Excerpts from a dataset
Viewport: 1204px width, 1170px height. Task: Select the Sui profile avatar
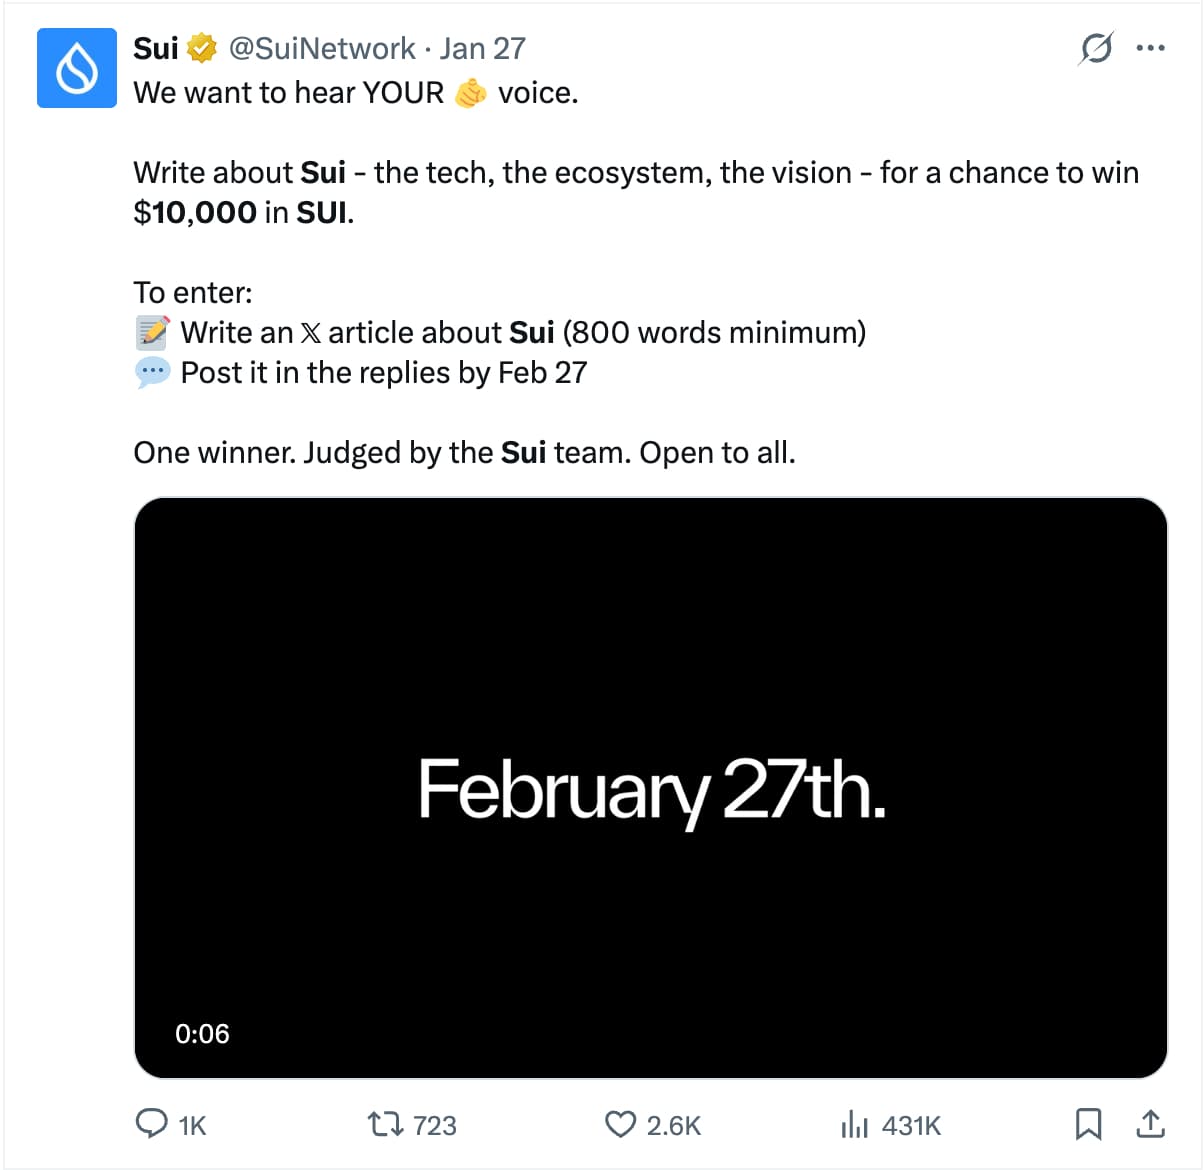pos(77,68)
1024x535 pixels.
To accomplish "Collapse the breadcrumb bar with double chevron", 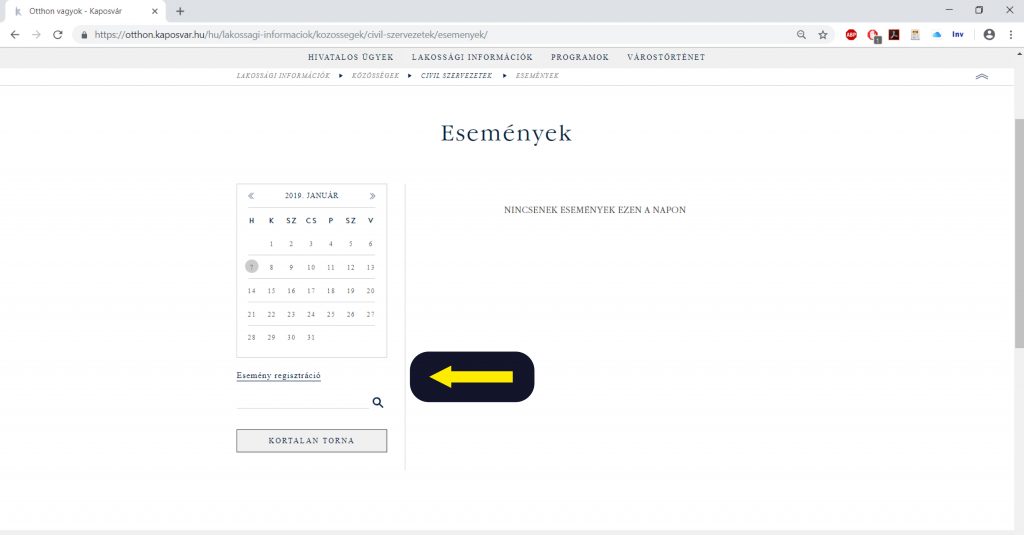I will 981,77.

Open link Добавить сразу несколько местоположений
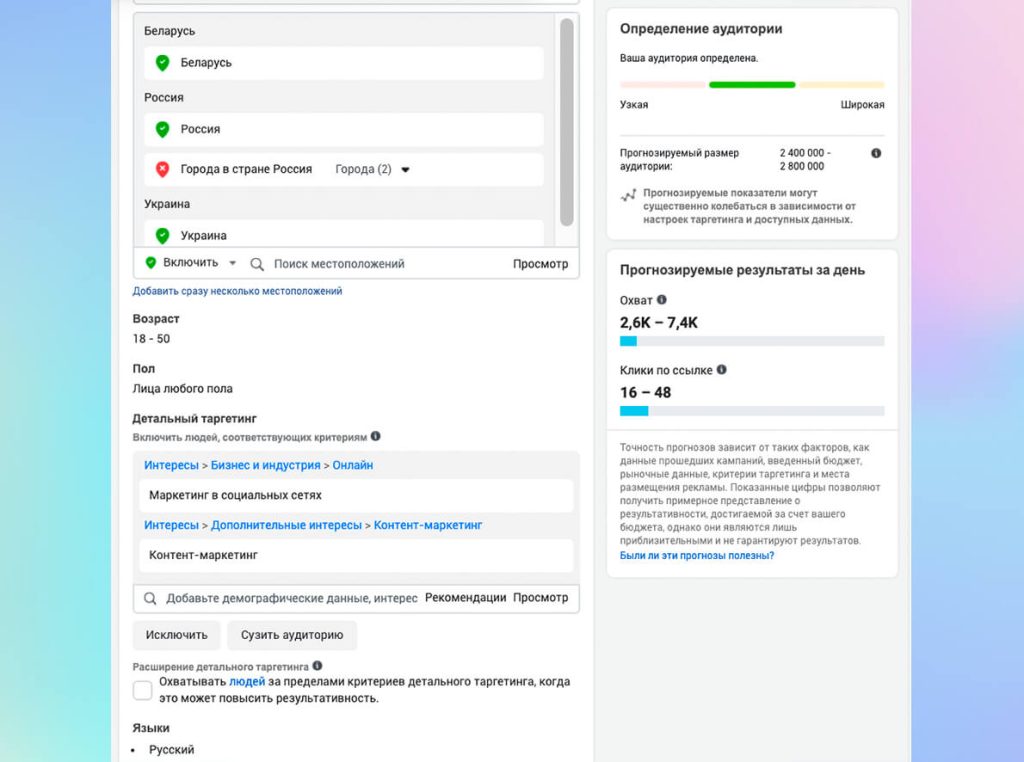(238, 291)
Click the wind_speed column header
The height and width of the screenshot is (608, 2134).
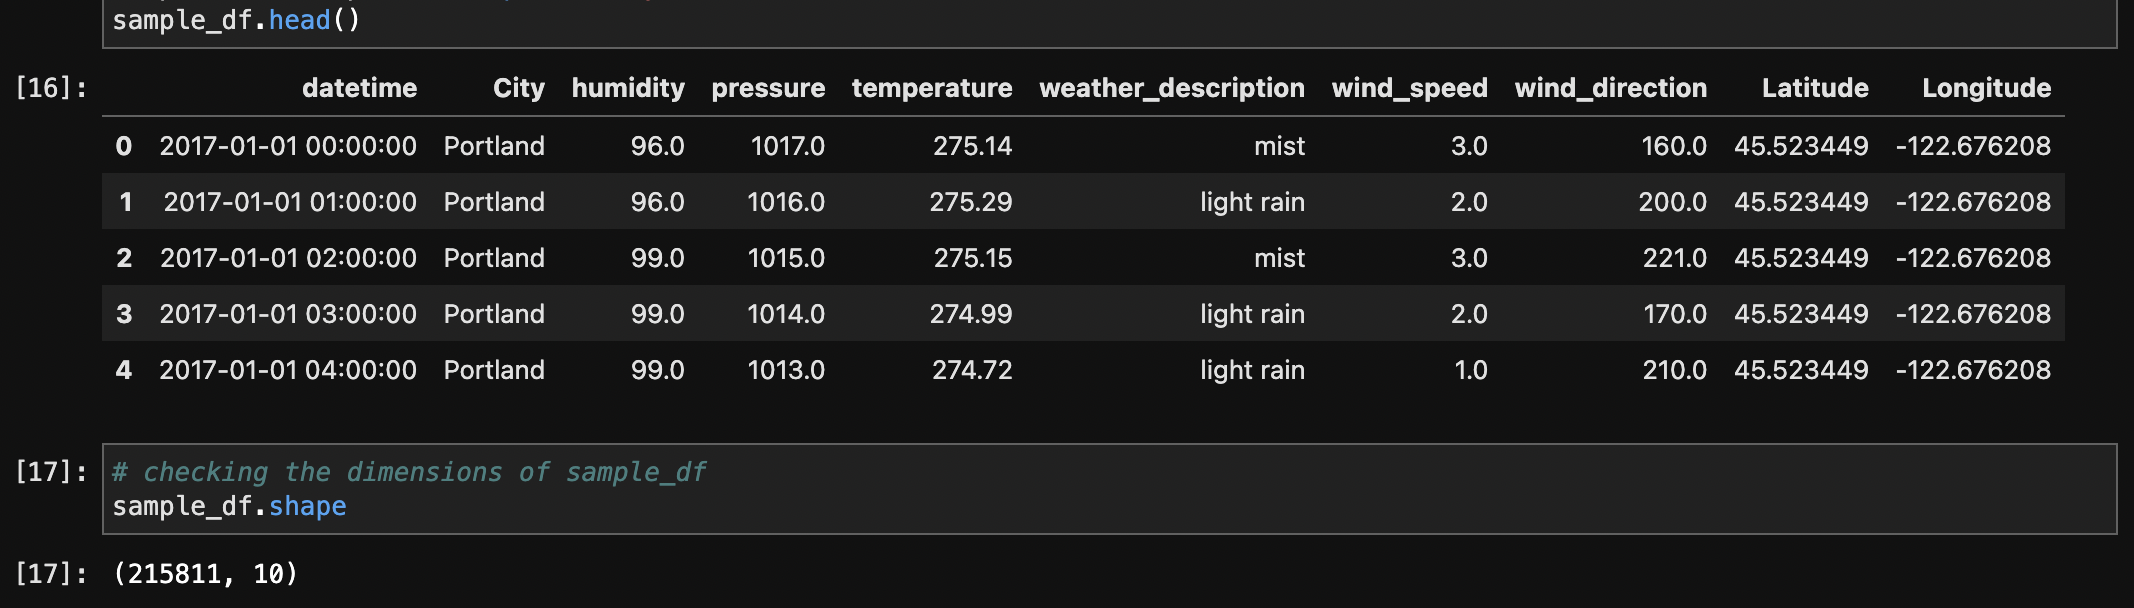click(x=1410, y=88)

## Task goal
Take the line containing "Open link Добавить" and every line after it up to the end of the data, and write them out exactly, without the pictures.

## Your response
Open link Добавить сразу несколько местоположений
(238, 291)
Click the wind_speed column header
The height and width of the screenshot is (608, 2134).
click(x=1410, y=88)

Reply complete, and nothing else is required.